# Trouble with Coleman 2880C766 gas forced air furnace



## rsiders (Mar 3, 2007)

Hi,

I've got a Coleman 2880C766 that's acting wonky. Here's how:

I have periods when the furnace works like a champ... it cycles on and off perfectly and keeps the house comfortable. Sometimes these periods last a month. Sometimes a week or so. Sometimes it's just a few hours. Sometimes it only does what I describe next.

But other times, like right now, the furnace has what seems like a short cycle, the blower shuts off abruptly but the vent motor still runs. The cycle is not long enough to satisfy the thermostat. Also, after the blower stops, the vent motor will run for hours if I don't shut the thermostat off (and sometimes it does run for hours because, when it happens, it's almost always at night while I'm asleep or during the day when I'm at work).
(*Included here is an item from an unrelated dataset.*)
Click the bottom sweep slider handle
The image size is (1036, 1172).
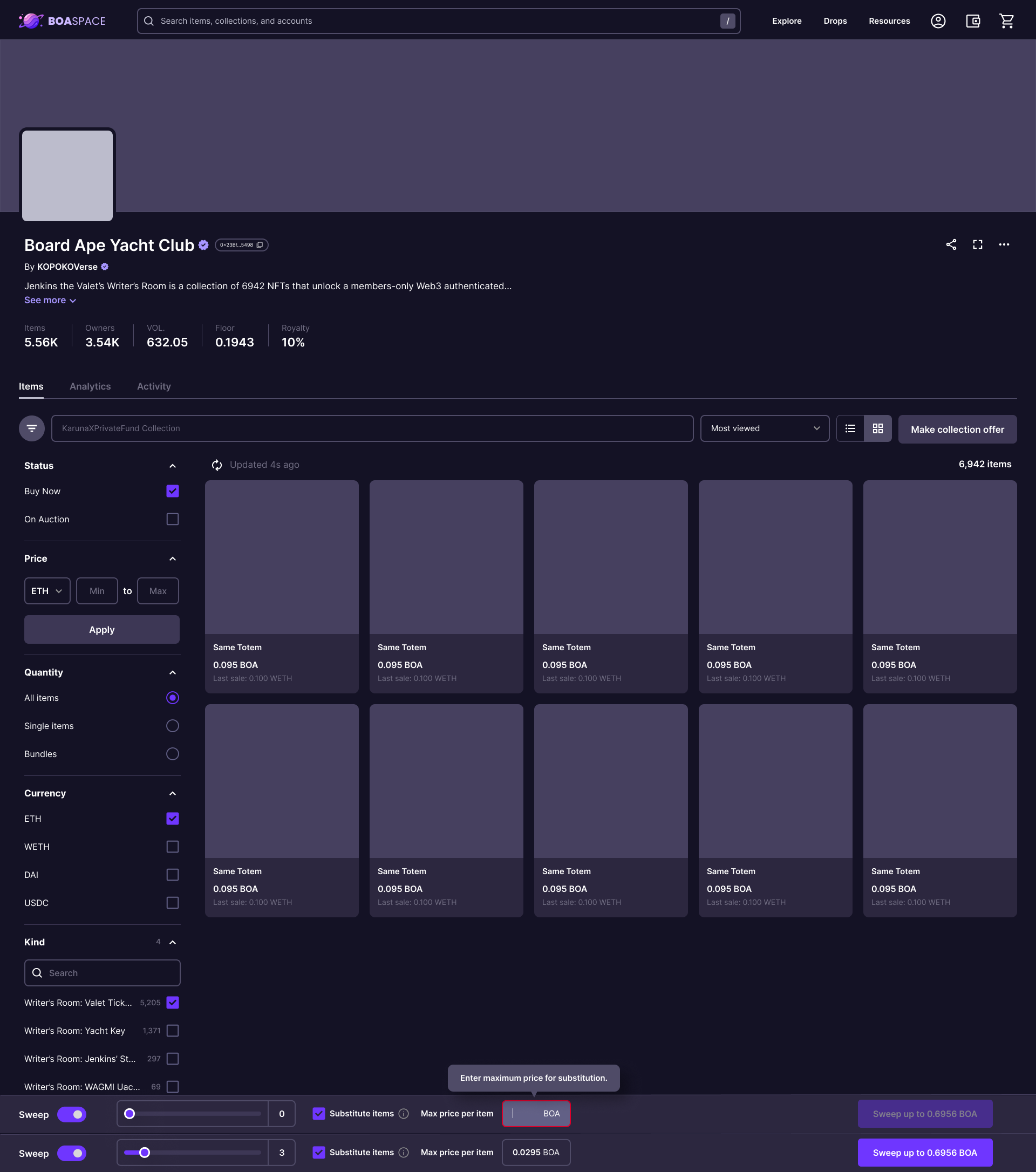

When this happens, the furnace doesn't kick on until I shut it off and then turn it back on (or if I go into the furnace room and open the blower door switch). From there, it's a crapshoot whether I'll get proper operation... sometimes yes... sometimes no.
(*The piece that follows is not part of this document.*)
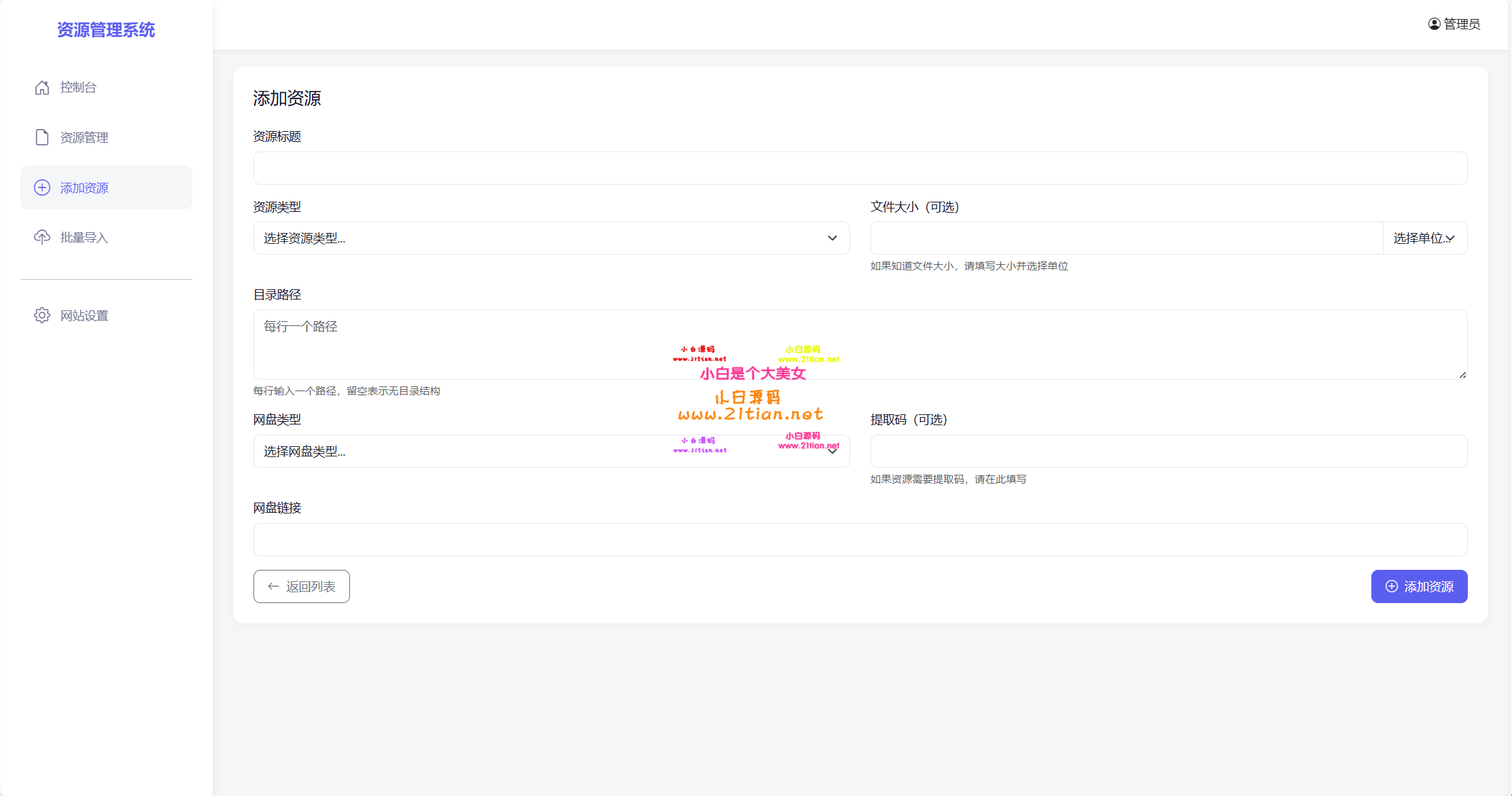Click the 网盘链接 input field

tap(860, 540)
Lastly, if I turn the t-stat to Fan for continuous I get nothing except for silence. The fan never comes on.

Other key particulars:
1. I'm aware that I'm going to have trouble finding parts.
2. My project for today is cleaning the blower motor, the blower wheel and housing.
3. I can e-mail the wiring diagram.

My thoughts... mind you, I know next to nothing about furnaces. But I'm a reasonably smart guy and somewhat handy...

1. Dirty/dying blower motor.
2. Bad module.

Thanks in advance!


----------



## dean28 (Mar 10, 2007)

If the sensor for the flame dosn't send a signal to the board,the gas valve close ,and the ignition sequnce starts over.If this hapens 3times the unit goes into lock out.when you turn off the t-stat it resets.
 Do you have a hot surface igniter or spark?
Do you get flame all the way across when it starts?
Is there a wire with an electrical conection that sences flame?


----------



## glennjanie (Mar 11, 2007)

Bad module, bad sensors, bad thermostat wiring.
The wiring diagram is drawn in a way to show you the flow of the power; which switches, sensors and such which allows you to take a voltmeter and track the power through until you find the failure. Check it out, it can be fun.
Then, when all else fails, Jeff1 our appliance repairman will give you a website to go to that will lay it out plainly for you. He's really good.
Glenn


----------



## msgert10 (Oct 24, 2013)

rsiders said:
			
		

> Hi,
> 
> I've got a Coleman 2880C766 that's acting wonky. Here's how:
> 
> ...



I am having the same problem with my furnace...please send me any help you get so I can fix mine.


----------